Dive Travel: Ecuador
This week, we're going to review the Galápagos Islands which are located in the Pacific Ocean 600 miles west of Ecuador and situated on the Equator. The Galápagos archipelago is comprised of 19 main islands and several small islands, which are now a protected National Park of Ecuador.
Divers can enjoy the healthy and abundant marine life including schools of scalloped hammerhead sharks, white-tip Galápagos Islands reef sharks and Galápagos sharks, manta rays, eagle rays, turtles, sea lions, seals, penguins, schools of tuna, jack and snapper. Whale sharks, humpback whales, and pods of dolphin are frequently sighted. Moray eels come completely out of their holes and swim freely. Divers can snorkel with penguins (the only ones that live outside the Antarctic) and marine iguanas. Diving around the Galápagos Islands is a little more challenging due to its currents, ruggedness, and cool temperatures. Most dives are drifts along the cliff faces of off-shore rocks. The opportunity to see the extraordinary marine life makes it all worthwhile.
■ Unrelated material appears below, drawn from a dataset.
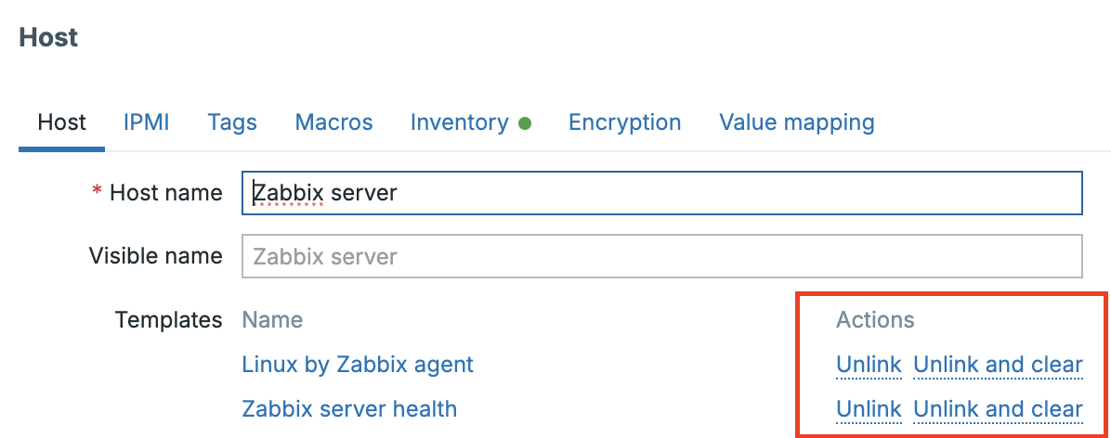Click the green Inventory status dot
This screenshot has height=438, width=1111.
525,123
The average temperature is 70-80 degrees during the prime diving months (December, January, May, and June). You can expect the average underwater visibility of 50-75'. Strong currents can cause visibility to vary from a few feet to 100+ feet, sometimes on the same dive which makes the dives very unique.
Live-aboard vessels are the only option for visiting these volcanic islands since there are no hotels on the islands. All travelers must fly into Ecuador at least one day prior to their liveaboard departure. On the following day, travelers fly to their embarkation point in the Galápagos Islands for their live-aboard boat’s departure.